Layar.id – Sekilas, Dilan ITB 1997 terasa seperti lanjutan yang “aman”. Tidak ada ambisi besar untuk menjadi lebih dramatis atau kompleks. Justru sebaliknya, film ini memilih jalur yang lebih sederhana, bahkan bisa bilang paling dekat dengan pendekatan slice of life. Itulah review Dilan ITB 1997.
Sutradarai oleh Fajar Bustomi dari semesta karya Pidi Baiq. Film ini tidak lagi berfokus pada romansa remaja seperti sebelumnya, melainkan fase yang lebih dewasa. Mulai dari kehidupan kampus, dinamika pergaulan, hingga perjalanan hubungan Dilan dan Ancika.

Tidak banyak konflik besar di sini. Alurnya mengalir seperti kehidupan sehari-hari. Mungkin kegiatan seperti kuliah, aktivitas organisasi, hingga hubungan yang berjalan tanpa tekanan dramatis berlebihan. Inilah yang membuat Dilan ITB 1997 terasa “ringan”. Tapi juga sangat spesifik dalam pendekatannya.
Namun di sisi lain, pendekatan ini juga berisiko. Bagi penonton yang mengharapkan konflik kuat atau emosi yang intens, film ini bisa terasa terlalu datar. Tapi jika melihat sebagai potret kehidupan, justru di situlah daya tariknya. Bahkan inilah film paling pas untuk menutupi kisah seorang anak muda bernama Dilan.

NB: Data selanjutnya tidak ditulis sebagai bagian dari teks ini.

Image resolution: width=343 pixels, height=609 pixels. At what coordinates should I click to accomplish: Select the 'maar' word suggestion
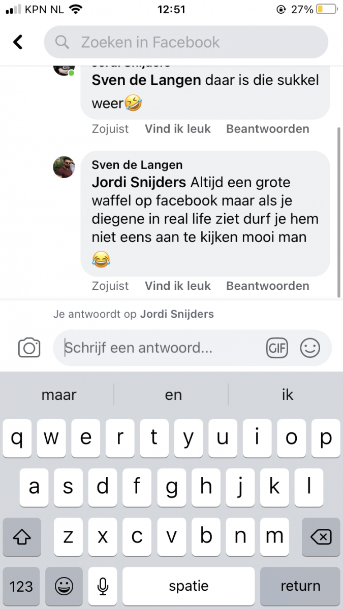click(59, 395)
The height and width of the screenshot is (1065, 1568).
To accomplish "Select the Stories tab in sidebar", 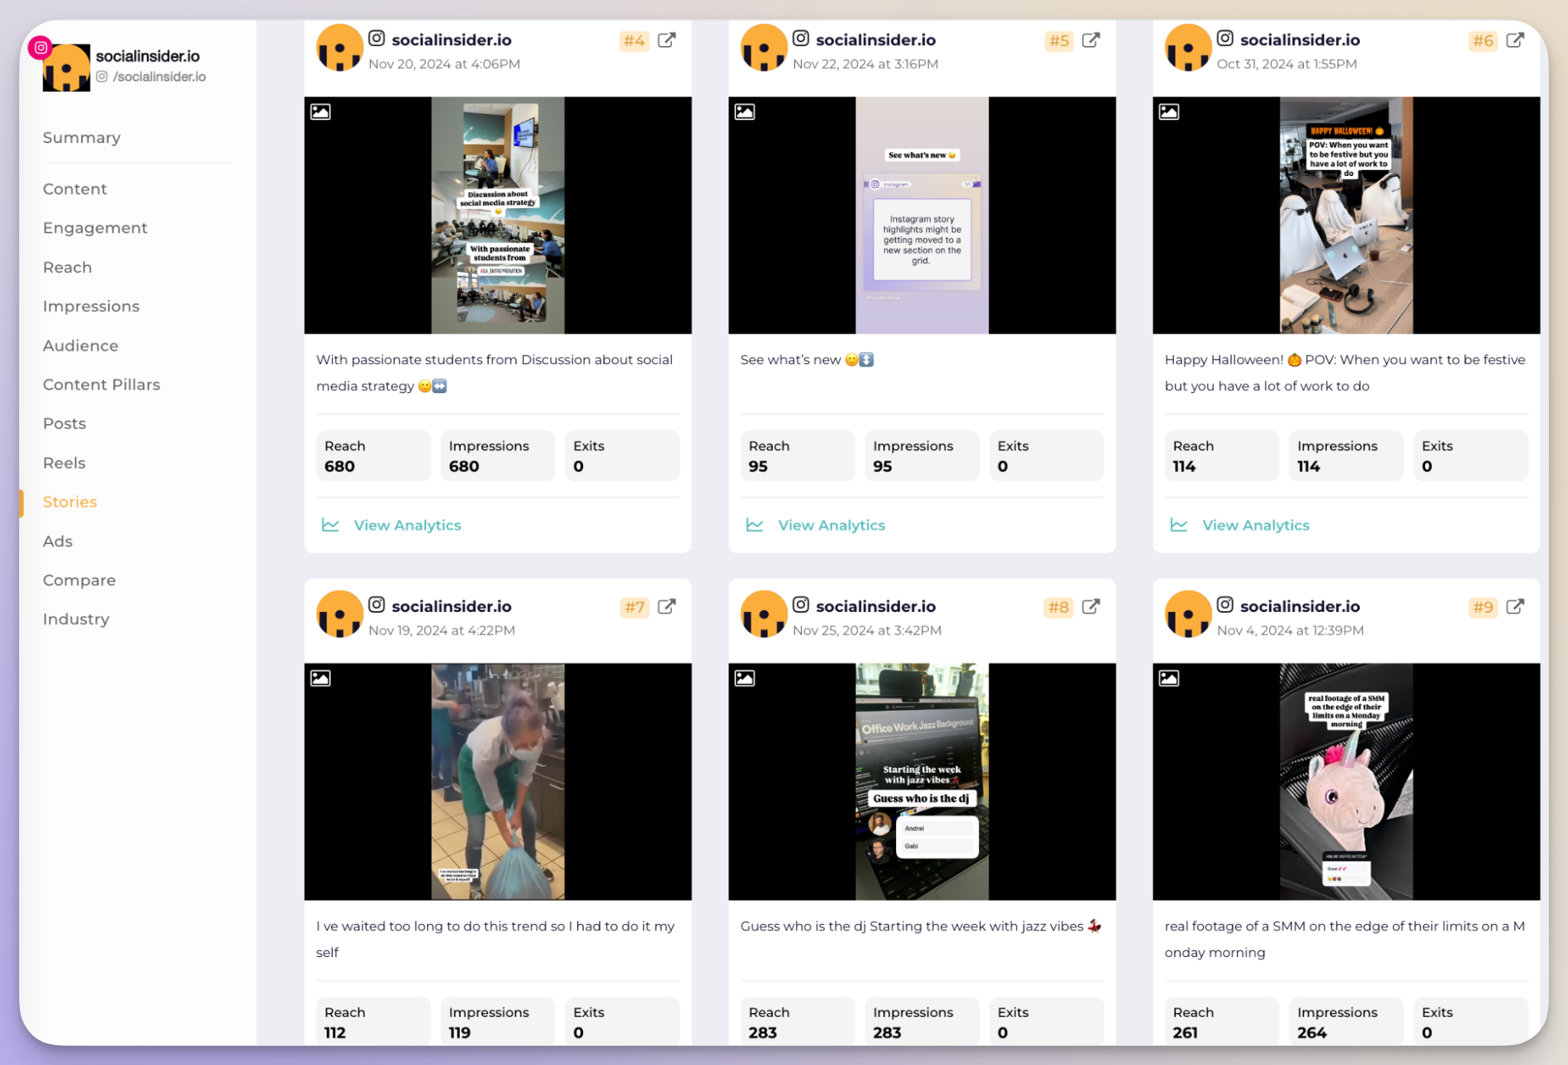I will point(69,502).
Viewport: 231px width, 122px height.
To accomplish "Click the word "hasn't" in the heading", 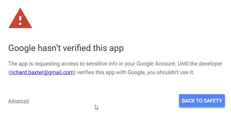I will click(49, 48).
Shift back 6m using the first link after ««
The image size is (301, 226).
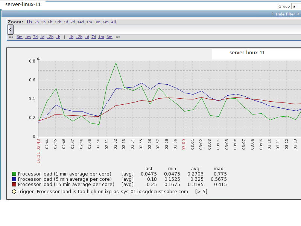click(19, 37)
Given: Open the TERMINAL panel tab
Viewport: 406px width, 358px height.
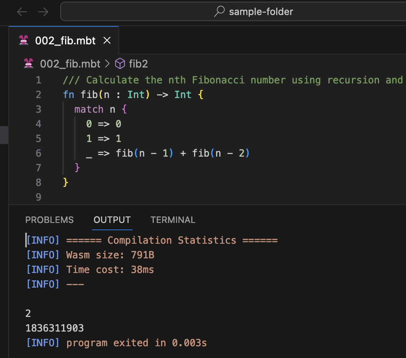Looking at the screenshot, I should 173,220.
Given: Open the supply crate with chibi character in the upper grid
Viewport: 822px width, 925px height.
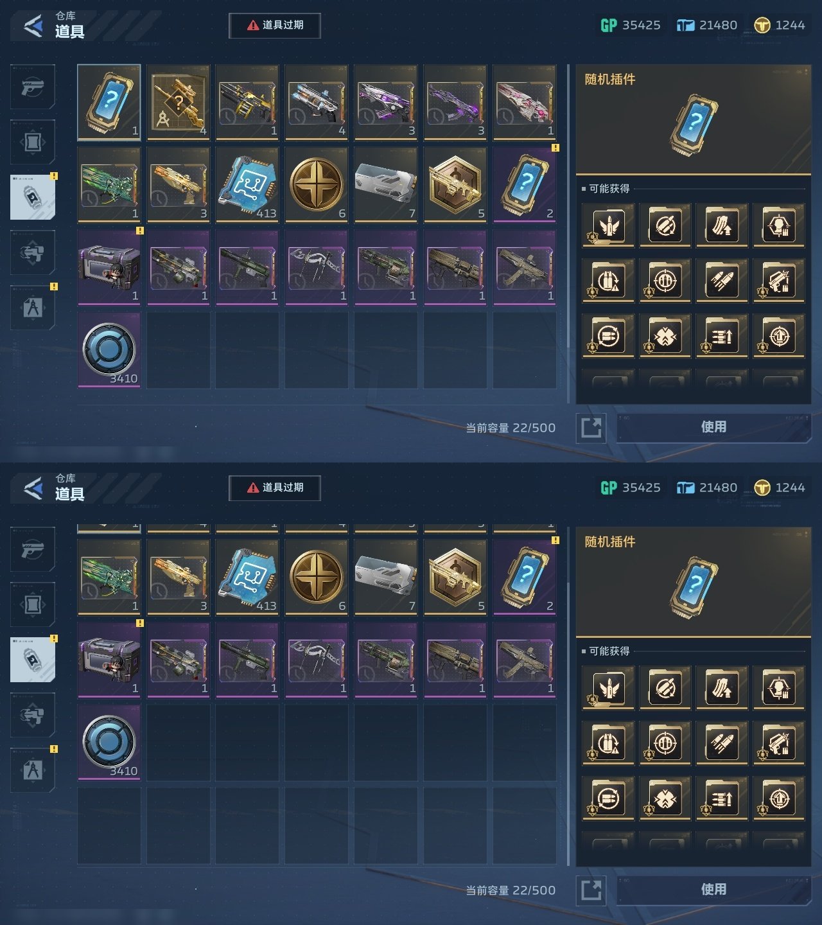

Salah satu elemen yang cukup berhasil adalah transisi Dilan ke fase mahasiswa. Karakter ini tetap membawa persona khasnya, tapi dengan dinamika yang lebih dewasa.
Pemilihan cast juga cukup solid. Versi dewasa terasa believable, tidak terkesan memaksa, malah Ariel adalah karakter yang cocok (Dari segi wajah sama akting). Sementara itu, Niken Anjani sebagai Ancika tampil mencuri perhatian lewat karakter yang cenderung malu-malu tapi tetap menggemaskan.
Kehadiran Raline Shah bisa bilang menjadi kejutan tersendiri. Meski tidak dominan, auranya cukup kuat untuk meninggalkan kesan. Sementara Arya Saloka hadir sebagai cameo yang sayangnya terlalu singkat untuk memberikan dampak berarti.

Dari sisi visual, film ini tidak mencoba tampil berlebihan. Setting Bandung dan elemen properti sudah cukup mendukung, meskipun masih ada beberapa detail yang terasa kurang presisi, terutama dalam pemilihan kendaraan dan properti era.
Namun hal ini tidak terlalu mengganggu karena fokus utama film memang ada pada cerita dan interaksi karakter, bukan pada aspek visual yang kompleks.
Pada akhirnya, Dilan ITB 1997 adalah film yang tahu persis siapa target penontonnya. Ini bukan film untuk semua orang. Tapi bagi yang menikmati apa arti film dan pendekatan slice of life, film ini justru terasa hangat dan menghibur.
Dengan cerita yang sederhana dan ending yang cenderung manis, film ini lebih cocok kalian nikmati sebagai refleksi ringan tentang kehidupan dan hubungan, bukan sebagai tontonan dengan konflik besar. Jadi untuk Dilan ITB 1997 kita kasih rating 8/10!